Hasırcı Bayır B. R., Aksu S., Gezegen H., KARAASLAN Z., YÜCEER KORKMAZ H., Cerrahoğlu Şirin T., ...More

Neuromodulation : journal of the International Neuromodulation Society, vol.27, no.5, pp.835-846, 2024 (SCI-Expanded) identifier identifier

  • Publication Type: Article / Article
  • Volume: 27 Issue: 5
  • Publication Date: 2024
  • Doi Number: 10.1016/j.neurom.2024.01.005
  • Journal Name: Neuromodulation : journal of the International Neuromodulation Society
  • Journal Indexes: Science Citation Index Expanded (SCI-EXPANDED), Scopus, MEDLINE
  • Page Numbers: pp.835-846
  • Keywords: Calcitonin gene-related peptide, menstrual migraine, migraine prophylaxis, pituitary adenylate cyclase-activating peptide 38, transcranial direct current stimulation
  • Istanbul University Affiliated: Yes

Abstract

Objectives: Transcranial direct current stimulation (tDCS) has been suggested as an alternative treatment option for migraine. The present study aimed to evaluate the efficacy of tDCS on clinical outcomes in addition to calcitonin gene-related peptide (CGRP) and pituitary adenylate cyclase-activating peptide 38 (PACAP-38) levels in individuals with menstrual-related migraine (MRM) for the first time.

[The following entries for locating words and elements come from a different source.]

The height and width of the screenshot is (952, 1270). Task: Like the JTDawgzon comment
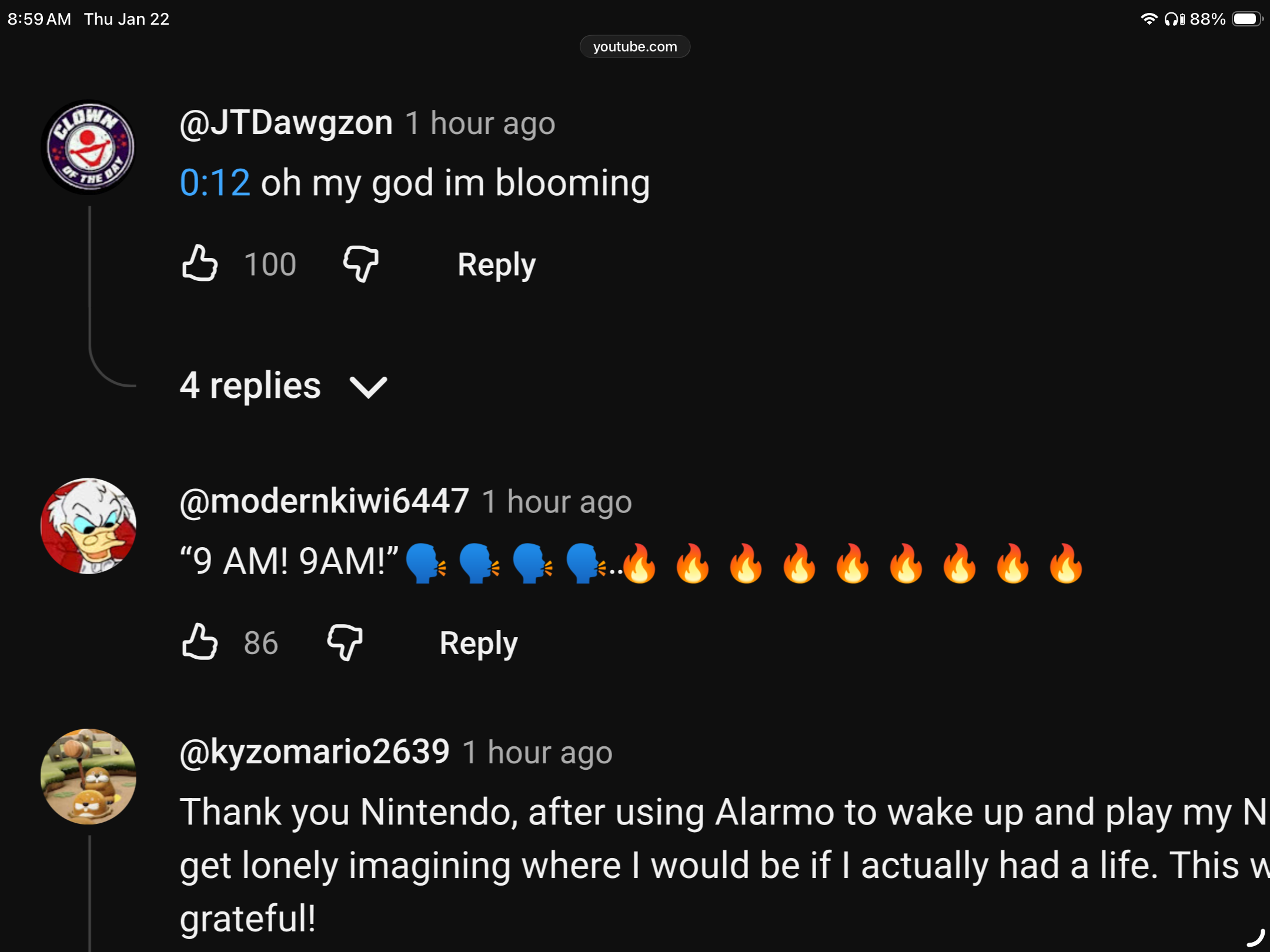pos(200,263)
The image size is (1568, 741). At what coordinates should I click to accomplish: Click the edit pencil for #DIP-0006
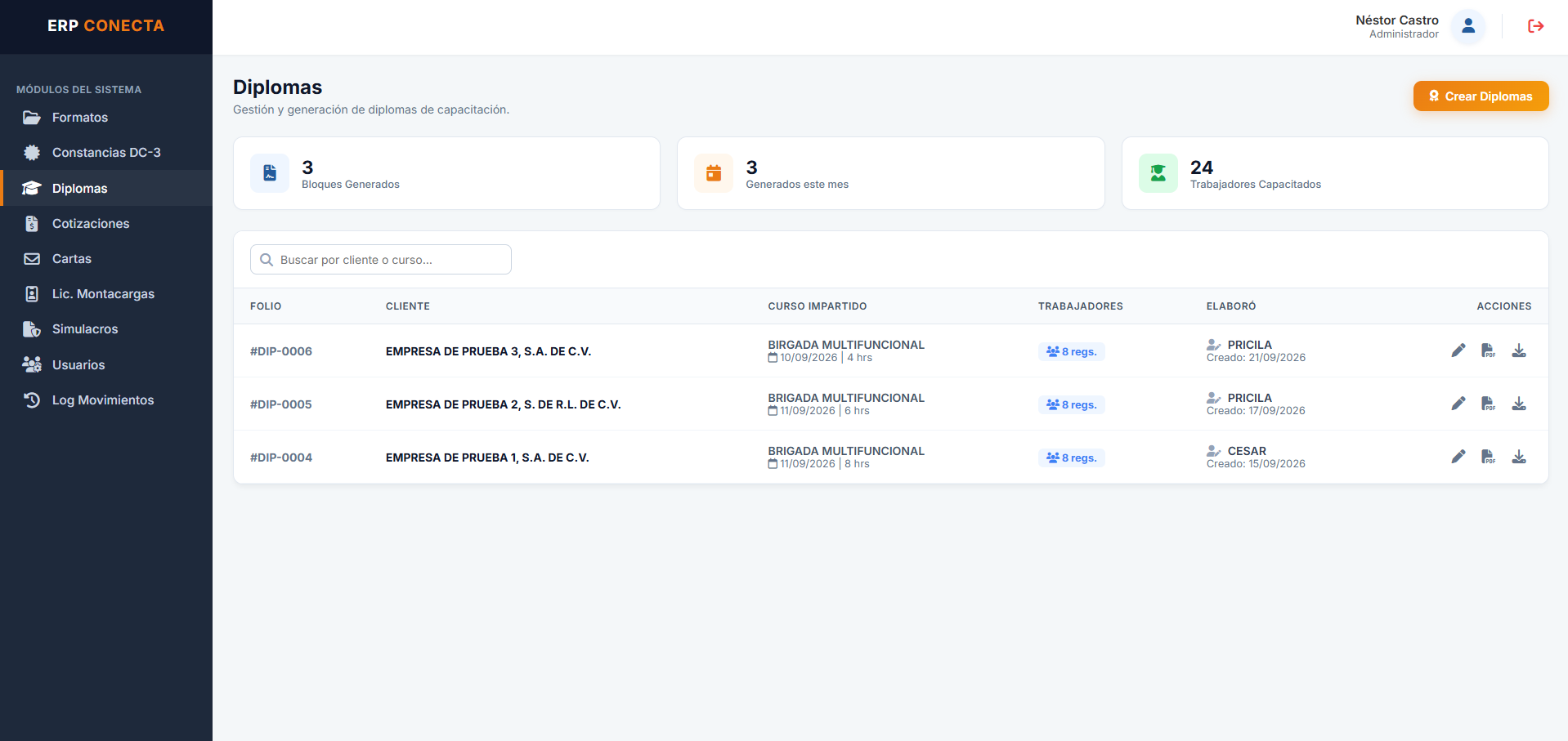(x=1458, y=350)
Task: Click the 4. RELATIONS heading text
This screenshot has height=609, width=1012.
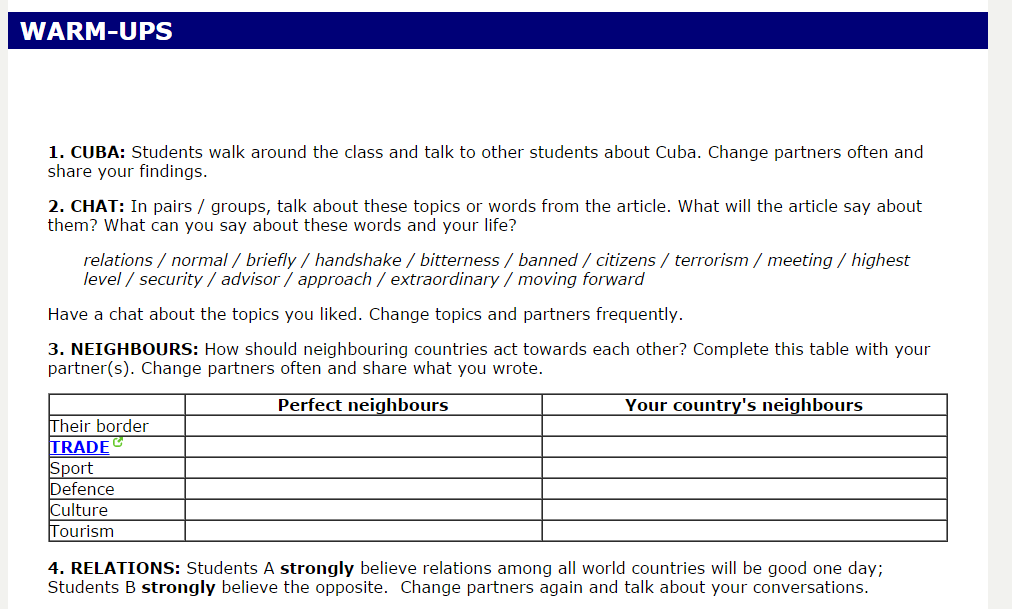Action: pos(114,568)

Materials and Methods: In this parallel study, 58 female patients between the ages of 18 and 45 years, including 36 with MRM and 22 with nonmenstrual migraines (nMM), were recruited. Sessions of 2-mA 20-minute anodal tDCS were administered over the left dorsolateral prefrontal cortex within three consecutive days (1:1 active and sham stimulation). Migraine attack frequency, severity, analgesic usage, CGRP, and PACAP-38 levels of the patients were evaluated before and one month after tDCS. Results: After tDCS, in the active group compared with the sham group, the frequency (p = 0.031), the severity of attacks (p = 0.003), the number of days with headache (p = 0.004), and the analgesic usage (p = 0.024) were all decreased. In both MRM and nMM groups, the frequency and severity of attacks and analgesic usage were decreased in those receiving active stimulation (p < 0.001 for each). CGRP and PACAP-38 levels were no different in the active group and the sham group after tDCS. Conclusions: tDCS was shown to be efficacious in migraine prophylaxis and a valuable option for migraine and MRM treatment. The absence of changes in serum CGRP and PACAP-38 levels suggests that tDCS efficacy may stem from distinct cerebral electrophysiological mechanisms.